* BEGIN Excerpted data *

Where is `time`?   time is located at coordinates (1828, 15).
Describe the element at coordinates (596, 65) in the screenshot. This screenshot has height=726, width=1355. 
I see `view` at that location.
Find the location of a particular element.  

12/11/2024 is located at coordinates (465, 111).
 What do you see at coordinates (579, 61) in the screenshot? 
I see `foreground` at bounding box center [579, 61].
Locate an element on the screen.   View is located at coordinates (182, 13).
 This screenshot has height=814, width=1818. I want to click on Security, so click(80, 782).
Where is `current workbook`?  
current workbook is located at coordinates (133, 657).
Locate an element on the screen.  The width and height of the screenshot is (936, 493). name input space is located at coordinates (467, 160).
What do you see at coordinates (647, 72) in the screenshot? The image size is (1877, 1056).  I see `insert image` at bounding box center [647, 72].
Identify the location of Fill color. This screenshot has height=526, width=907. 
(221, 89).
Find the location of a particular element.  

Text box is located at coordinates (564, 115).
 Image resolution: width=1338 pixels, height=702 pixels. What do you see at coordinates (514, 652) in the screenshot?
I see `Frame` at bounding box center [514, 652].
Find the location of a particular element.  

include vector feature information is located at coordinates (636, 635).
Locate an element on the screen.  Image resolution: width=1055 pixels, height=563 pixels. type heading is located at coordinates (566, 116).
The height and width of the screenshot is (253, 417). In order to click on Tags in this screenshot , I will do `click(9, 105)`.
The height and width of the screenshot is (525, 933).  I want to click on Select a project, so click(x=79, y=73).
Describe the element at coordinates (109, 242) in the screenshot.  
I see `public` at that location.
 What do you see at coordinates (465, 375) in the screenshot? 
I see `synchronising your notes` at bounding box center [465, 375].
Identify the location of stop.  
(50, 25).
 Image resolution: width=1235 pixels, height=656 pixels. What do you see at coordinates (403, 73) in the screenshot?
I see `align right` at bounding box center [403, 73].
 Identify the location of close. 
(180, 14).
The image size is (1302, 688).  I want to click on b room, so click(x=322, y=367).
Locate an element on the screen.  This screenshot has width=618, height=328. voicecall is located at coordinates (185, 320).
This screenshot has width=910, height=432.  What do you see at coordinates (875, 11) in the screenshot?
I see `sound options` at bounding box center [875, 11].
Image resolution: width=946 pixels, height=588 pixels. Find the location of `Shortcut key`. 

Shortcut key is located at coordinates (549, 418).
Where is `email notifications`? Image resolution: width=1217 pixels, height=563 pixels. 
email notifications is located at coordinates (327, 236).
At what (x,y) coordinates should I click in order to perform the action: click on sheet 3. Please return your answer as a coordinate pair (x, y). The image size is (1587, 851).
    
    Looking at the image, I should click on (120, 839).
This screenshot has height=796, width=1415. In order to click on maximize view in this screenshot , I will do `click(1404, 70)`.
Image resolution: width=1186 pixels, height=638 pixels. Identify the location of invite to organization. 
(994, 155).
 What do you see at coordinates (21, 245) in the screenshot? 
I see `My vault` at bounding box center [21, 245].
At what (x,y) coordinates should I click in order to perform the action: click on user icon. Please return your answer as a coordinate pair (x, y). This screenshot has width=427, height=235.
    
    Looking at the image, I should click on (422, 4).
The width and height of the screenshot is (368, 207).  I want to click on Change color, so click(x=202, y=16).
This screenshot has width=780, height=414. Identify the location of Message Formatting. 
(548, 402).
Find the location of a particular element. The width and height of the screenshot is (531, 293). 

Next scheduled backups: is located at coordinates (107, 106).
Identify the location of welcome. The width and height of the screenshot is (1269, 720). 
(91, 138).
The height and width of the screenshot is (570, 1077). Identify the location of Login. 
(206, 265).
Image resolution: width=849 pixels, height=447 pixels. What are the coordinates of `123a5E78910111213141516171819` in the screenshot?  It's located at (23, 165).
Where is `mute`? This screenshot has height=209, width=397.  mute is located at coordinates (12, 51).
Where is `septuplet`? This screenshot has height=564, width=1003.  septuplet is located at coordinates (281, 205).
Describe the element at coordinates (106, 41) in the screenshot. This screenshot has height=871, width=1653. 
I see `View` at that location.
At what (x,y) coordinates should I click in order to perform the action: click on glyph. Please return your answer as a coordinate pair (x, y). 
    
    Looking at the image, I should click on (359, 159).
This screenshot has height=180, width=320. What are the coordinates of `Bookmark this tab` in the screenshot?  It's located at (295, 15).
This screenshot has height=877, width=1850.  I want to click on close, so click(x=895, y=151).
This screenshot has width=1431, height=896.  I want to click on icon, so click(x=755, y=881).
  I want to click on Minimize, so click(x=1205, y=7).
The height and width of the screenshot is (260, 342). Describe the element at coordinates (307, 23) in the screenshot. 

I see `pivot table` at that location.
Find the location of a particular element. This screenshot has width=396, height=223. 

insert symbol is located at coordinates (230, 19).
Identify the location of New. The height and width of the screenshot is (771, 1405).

* END Excerpted data *

:: Task goal ::
Return every line of the entries above that contains the word "center".

:: Exercise solution ::
I see `foreground` at bounding box center [579, 61].
What do you see at coordinates (647, 72) in the screenshot? The image size is (1877, 1056).  I see `insert image` at bounding box center [647, 72].
I see `Frame` at bounding box center [514, 652].
I see `synchronising your notes` at bounding box center [465, 375].
I see `align right` at bounding box center [403, 73].
I see `sound options` at bounding box center [875, 11].
I see `My vault` at bounding box center [21, 245].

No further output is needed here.